02 March 2020, MVT 15:35
In this picture taken on February 6, 2020, human rights award winner and founder of Pakistan's first cyber-harassment helpline, Nighat Dad, looks at a picture gallery at the ASR Resource Centre in Lahore. - With her flashing rings, green-streaked hair and "Hack the patriarchy" laptop stickers, Nighat Dad is a digital warrior. PHOTO: AMNA YASEEN / AFP
02 March 2020, MVT 15:35

With her flashing rings, green-streaked hair and "Hack the patriarchy" laptop stickers, Nighat Dad is a digital warrior.

But this human rights award winner and founder of Pakistan's first cyber-harassment helpline still tears up as she describes receiving calls from women afraid of being killed by male relatives for using the internet.

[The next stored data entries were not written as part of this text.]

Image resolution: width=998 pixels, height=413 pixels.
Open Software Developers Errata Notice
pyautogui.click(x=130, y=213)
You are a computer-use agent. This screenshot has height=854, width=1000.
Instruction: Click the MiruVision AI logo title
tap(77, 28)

"We sometimes find ourselves helpless... Somebody calls us and asks for help while crying that 'Please, please save my life'," she tells AFP at the offices for her non-profit Digital Rights Foundation in the eastern city of Lahore.

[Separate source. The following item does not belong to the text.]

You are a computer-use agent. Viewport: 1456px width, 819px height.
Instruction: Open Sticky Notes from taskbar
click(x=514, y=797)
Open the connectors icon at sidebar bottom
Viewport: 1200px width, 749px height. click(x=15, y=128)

Much of Pakistani society lives under the patriarchal, outdated code of so-called "honour" that systemises the oppression of women by preventing them from, for example, choosing their own husband or working outside the home.

Activists have denounced pervasive, sometimes deadly violence by men -- usually male relatives -- against women who break those taboos.

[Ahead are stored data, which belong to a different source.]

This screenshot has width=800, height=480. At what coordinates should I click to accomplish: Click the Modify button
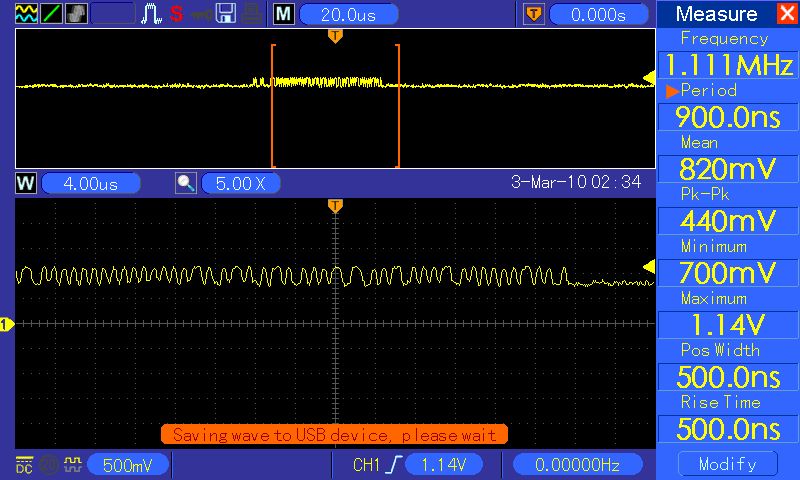(x=728, y=464)
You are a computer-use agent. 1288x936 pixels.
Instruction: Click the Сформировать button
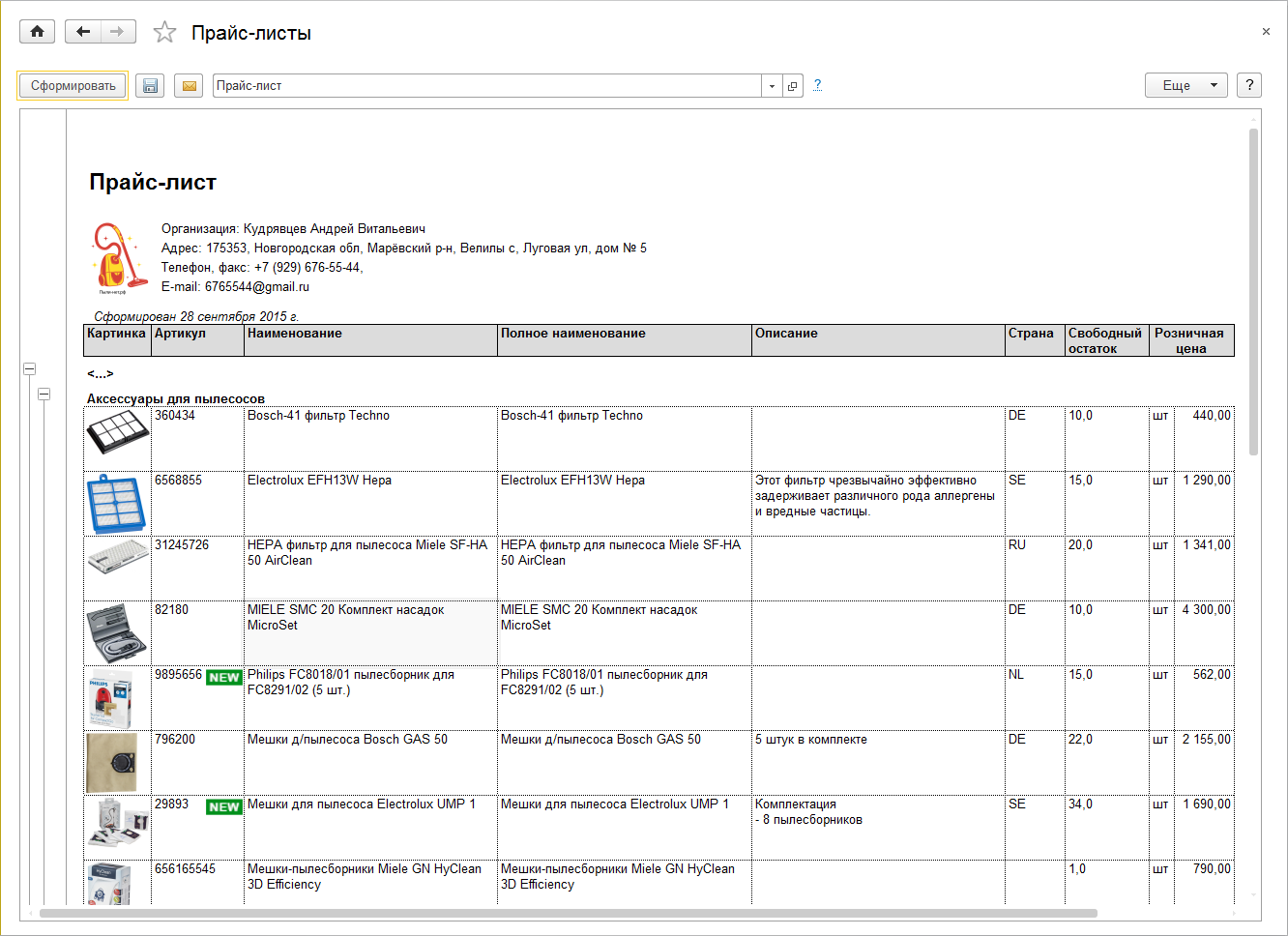73,86
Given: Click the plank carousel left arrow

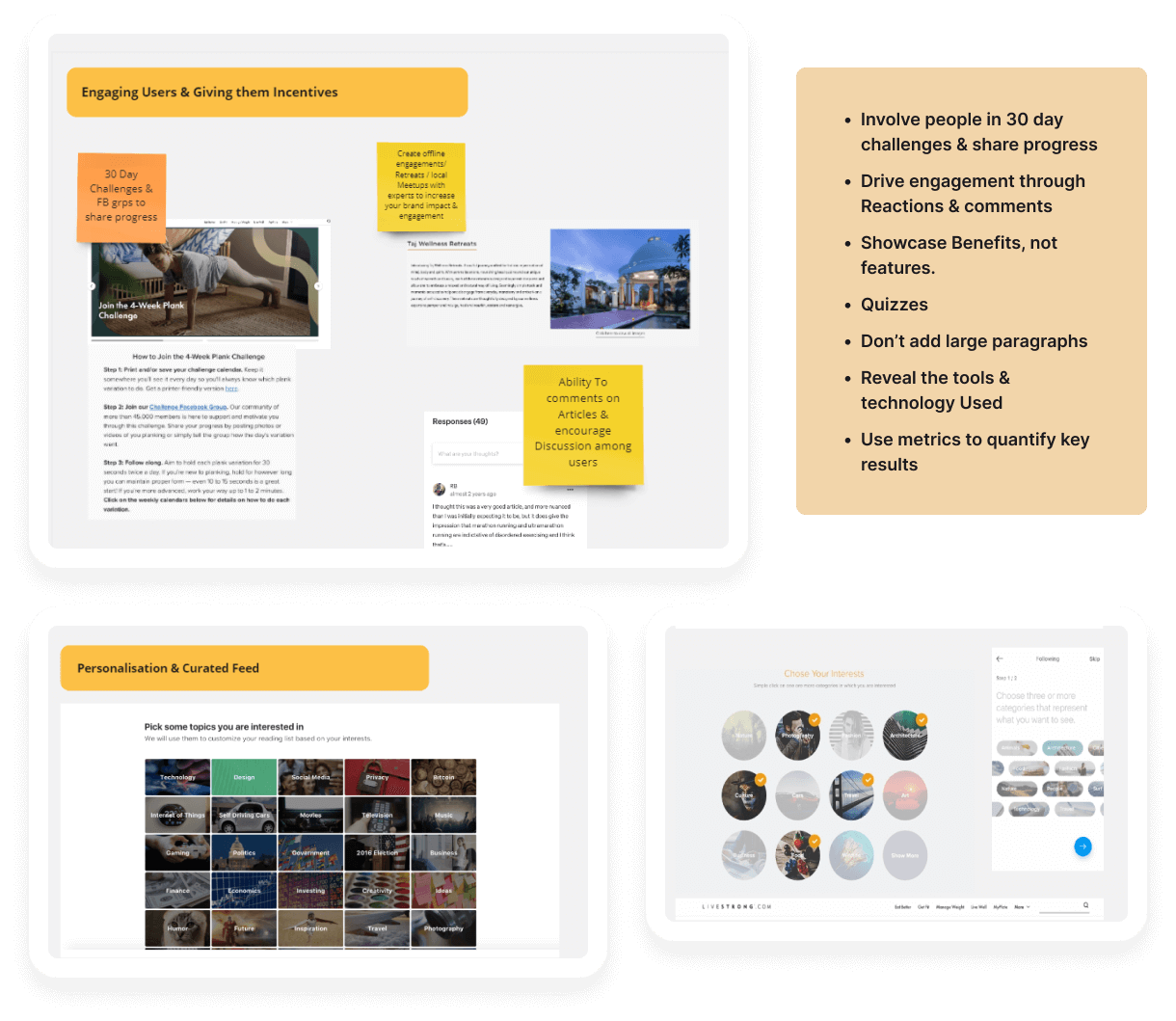Looking at the screenshot, I should point(93,286).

The situation is dire enough in the offline world.

But Pakistan is only just beginning to grapple with what violent notions of honour mean for women online, in a country where internet penetration is at 22 percent and growing, but digital literacy is low.

There have been examples of men attacking women for using the internet in ways that much of the rest of the world considers normal, such as publishing photos of themselves on a Facebook page.

Women are suffering

Dad formed the Digital Rights Foundation, a think tank tackling digital rights through a gender lens, in 2012, winning her recognition as one of Time magazine's next generation leaders in 2015 and a Human Rights Tulip award in 2016.

She launched the cyber-harassment helpline that same year, funding it with the USD 108,000 in Tulip prize money.

The idea, she says, "came out of anger" at the violence women were suffering.

The helpline now receives up to 20 calls a day and the number is increasing.

Callers range from celebrities to poor women in deeply conservative areas whose male relatives do not allow them to leave their homes.

Many call about the non-consensual publication of their intimate images.

The issue can be damaging enough to women in developed countries. In Pakistan, even less severe cases can see families forbidding women from attending school or forcing them into quick marriages to save their "honour", while in the most severe it can be deadly.

Much of the work the helpline does is to explain to women what recourse they have.

Social media companies are playing ball, Dad says -- some have even agreed to establish "escalation channels" for getting content off the internet quickly when a woman's life is in immediate danger.

But she warns that community guidelines developed by such companies, usually US-based, are not appropriate in Pakistan.

"I think they need to do more," Dad says.

More than three years on, the Tulip money has run out.

Now the helpline survives only by the grace of small grants from groups such as the Netherlands-based Digital Defenders Partnership, which supports rights activists.

Dangerous work

Much of Dad's activism is rooted in what she describes as her "privilege" -- having parents who, though illiterate themselves, fought to give their six children an education.

Her father defied more conservative relatives when he insisted she leave an abusive marriage, fight for custody of her son, and study law at a co-ed university.

Listing other ways he has supported her, she smiles. "It... tells me that you don't need all this education to be a feminist," she says.

Now she feels she must do the same for others -- but she is keenly aware that her work is dangerous.

Earlier generations of feminists took on state oppression. Her generation is confronting the issue in the home and the workplace, meaning it is no longer an abstract criticism for the men in their lives.

That, she theorises, is one reason why the backlash can be so severe.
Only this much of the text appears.